Menurutnya, Peringkat FIFA Indonesia memang naik signifikan serta lolos babak Keempat Kualifikasi Piala Dunia 2026 Zona Asia berkat dukungan para pemain naturalisasi. Hanya saja, kata dia, kekalahan atas Jepang dan Australia mencerminkan pemain-pemain yang dinaturalisasi masih dalam kategori Grade B.
Tak seperti Timnas Maroko, dia mencontohkan, pemain yang dinaturalisasi bisa membawa ke semifinal Piala Dunia 2022 karena tergolong pemain Grade A. Dengan begitu, ia melihat bahwa keberlangsungan prestasi timnas Indonesia tak melulu harus disandarkan kepada strategi naturalisasi yang massif.
PSSI perlu memperbaiki sistem kompetisi Liga Indonesia agar ke depannya pemain-pemain lokal yang bermain di liga domestik bisa bersaing dan memiliki kemampuan berkompetisi dengan pemain dari negara lain.

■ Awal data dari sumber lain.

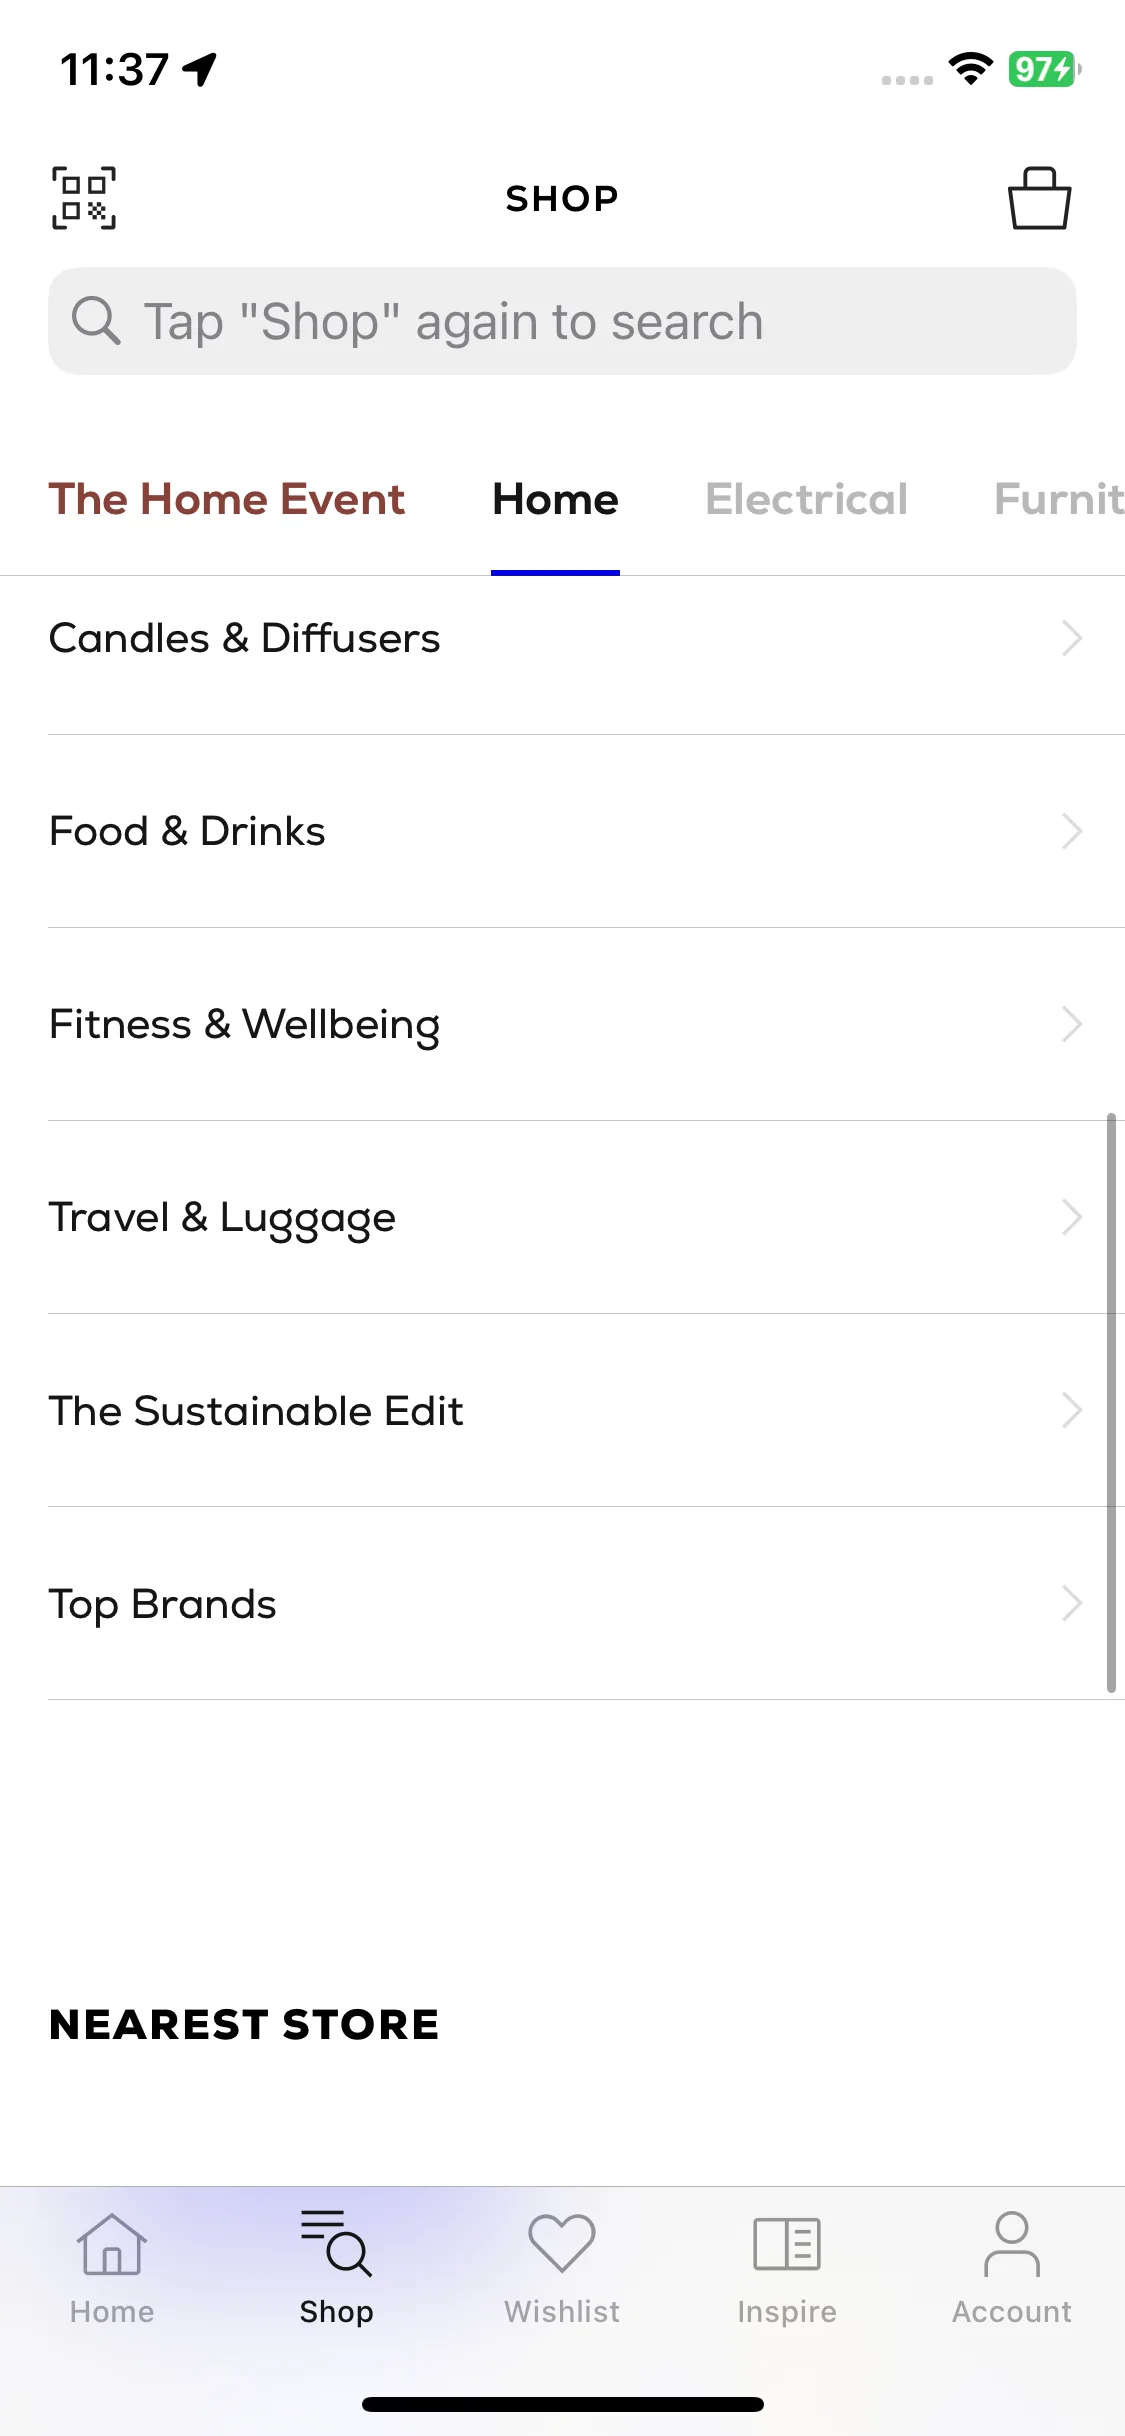Expand Candles & Diffusers chevron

Sehingga naturalisasi tidak menjadi sebuah candu yang berkepanjangan.
Jepang menjadi contoh bagaimana mereka membangun sistem persepakbolaan di negara dengan baik sehingga sejak 1998 rutin menjadi peserta Piala Dunia hingga 2026. Hal ini juga didukung dengan strategi naturalisasi pemain untuk skuad tim Samurai Biru yang dilakukan secara matang dan jelas.

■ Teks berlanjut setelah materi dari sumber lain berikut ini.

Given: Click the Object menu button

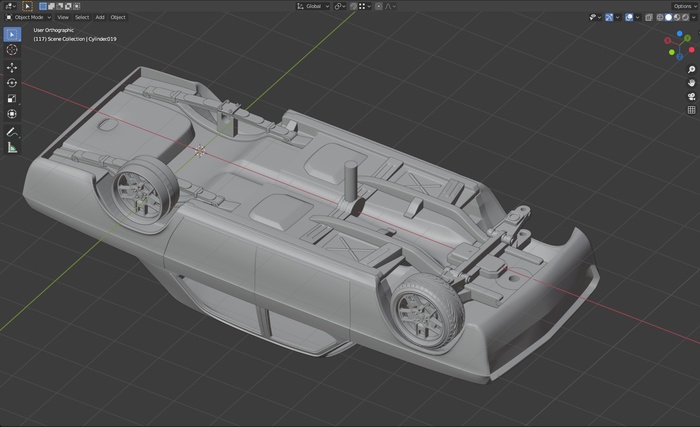Looking at the screenshot, I should click(118, 17).
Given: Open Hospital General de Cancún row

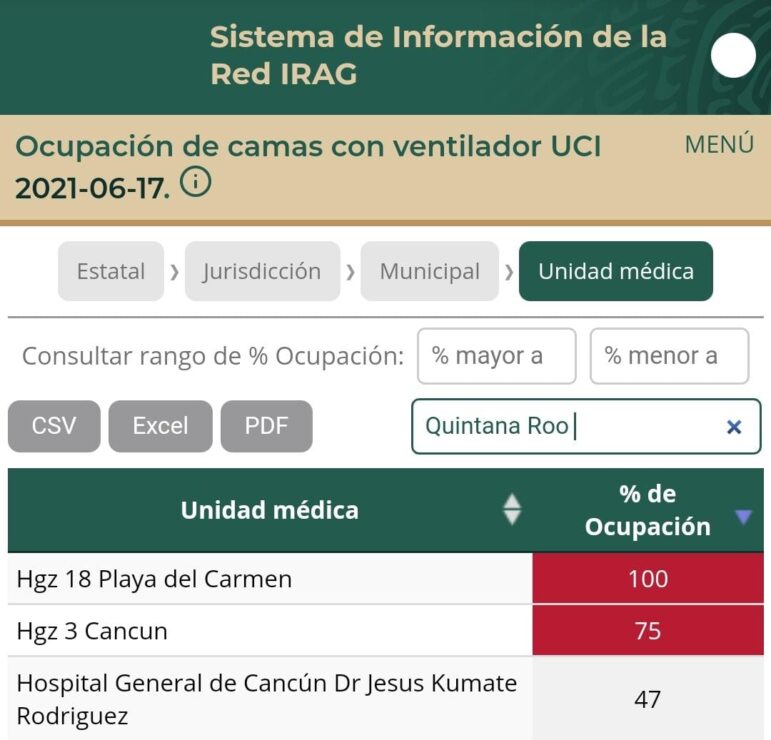Looking at the screenshot, I should coord(267,700).
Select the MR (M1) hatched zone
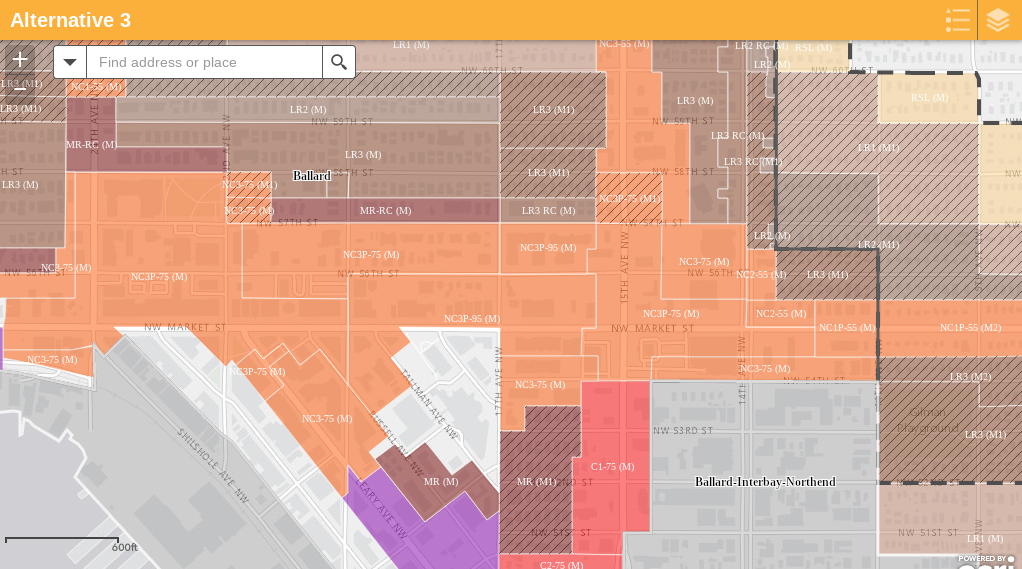 (x=537, y=481)
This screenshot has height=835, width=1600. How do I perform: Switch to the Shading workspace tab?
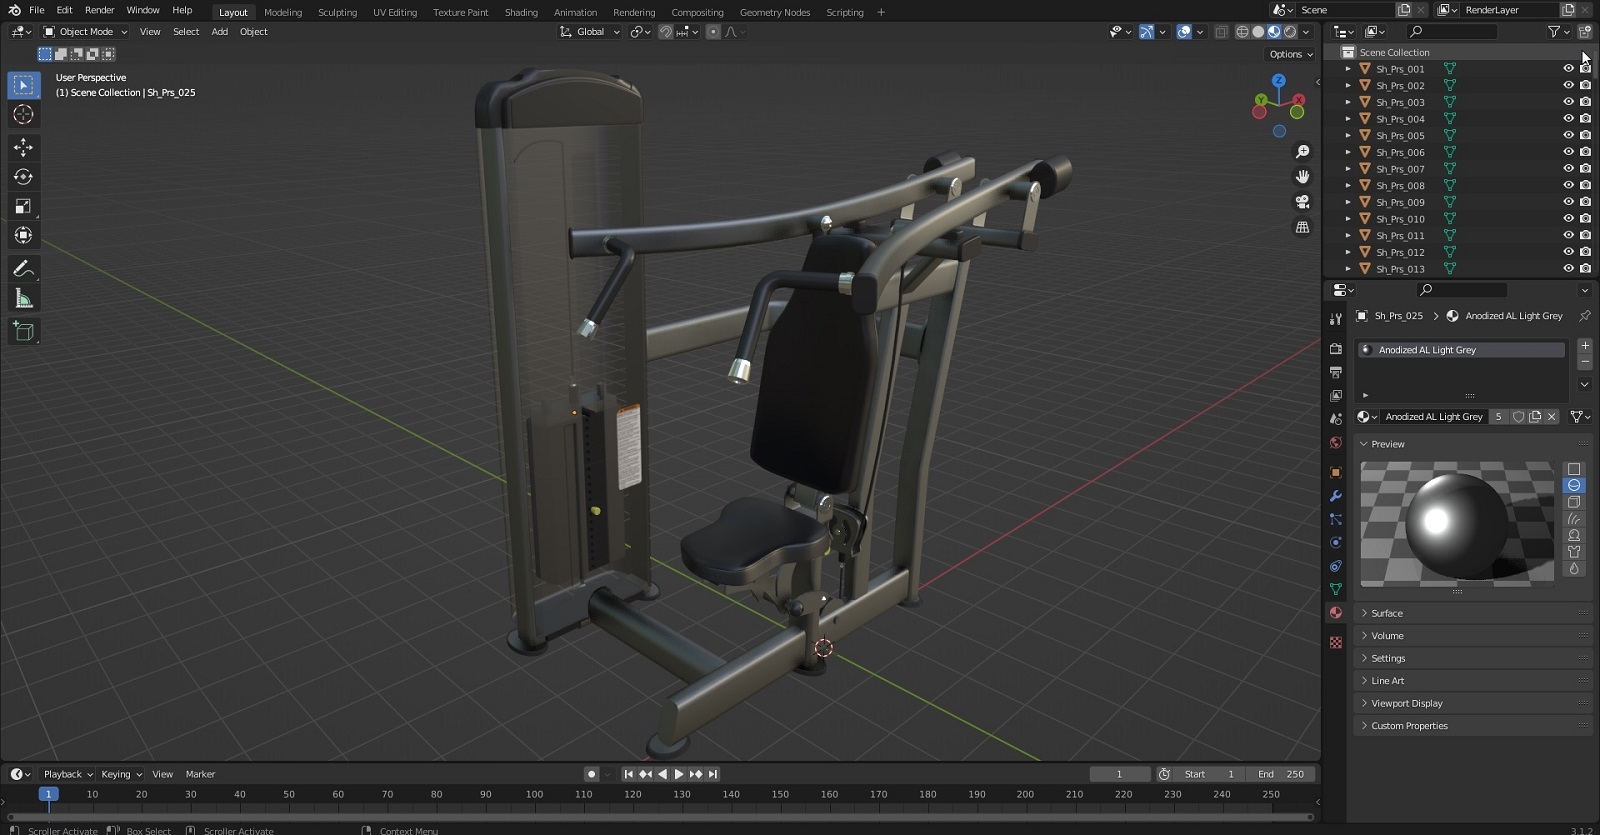pyautogui.click(x=521, y=12)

Jepang merupakan salah satu negara Asia yang awal-awal menerapkan naturalisasi untuk kesebelasan timnas mereka. Pemain naturalisasi pertama dalam sepak bola Jepang adalah Daishiro Yoshimura (lahir bernama Nelson Yoshimura), pemain Brasil keturunan Jepang yang mewakili Jepang di Asian Games 1974 dan kualifikasi Piala Dunia 1974.
Seiring waktu, pemain keturunan Brasil lain seperti Wagner Lopes dan Alessandro Santos, juga sempat menjadi andalan Jepang. Pendekatan dual-track Jepang mencakup naturalisasi keturunan dan non-keturunan. Bedanya, Jepang menekankan naturalisasi dengan proses asimilasi budaya, akuisisi bahasa, dan pendidikan lewat sistem sepak bola sekolah lokal.
Santos, misalnya, pindah ke Jepang pada usia 16 tahun. Ia mengenyam pendidikan sekolah sepak bola di Jepang dan berintegrasi sepenuhnya ke dalam masyarakat sebelum mewakili tim nasional. Dengan begini, membantu para pemain naturalisasi memiliki budaya, pola pikir serta gaya hidup yang sama dengan para pemain lokal.
“Sejak usia muda pemain-pemain Jepang dididik cara mengolah bola dengan baik dan benar. Kompetisi berjenjang membuat sepak bola Jepang tangguh dan bisa bersaing di peta sepak bola dunia,” kata Rosnindar.
Sementara itu, penulis sepak bola partikelir dari media The Asian Game, Paul Williams, menilai memang ada perbedaan pendekatan strategi penggunaan para pemain naturalisasi yang diimplementasikan oleh STY era awal dan Kluivert. Pada masa-masa awal di bawah asuhan Shin, ada identitas yang jelas dalam tim Garuda: “generasi emas dari bakat-bakat lokal yang datang bersama-sama, dengan sekelompok kecil pemain naturalisasi yang mengisi kekosongan dan menambah kekuatan dan kedalaman,” kata Paul.
Paul menilai, era itu tampak kekompakan yang membuat pemain lokal tidak terganggu oleh masuknya pemain-pemain naturalisasi. Namun seiring waktu, pemain reguler timnas seperti Asnawi Mangkualam, Pratama Arhan, Witan Sulaeman hingga Ernando Ari sebagian besar dibangkucadangkan seiring berjalannya kualifikasi Piala Dunia 2026 zona Asia. Hal ini, bagi Paul, menimbulkan pertanyaan: apakah para pemain naturalisasi yang menggantikan peran mereka telah meningkatkan performa tim secara substansial?
“Namun, ketika PSSI mempercepat proses naturalisasi, menambahkan puluhan nama baru, dengan pemain yang keluar-masuk di setiap periode, apakah tim ini telah kehilangan sedikit jiwanya?” tanya Paul dengan reflektif.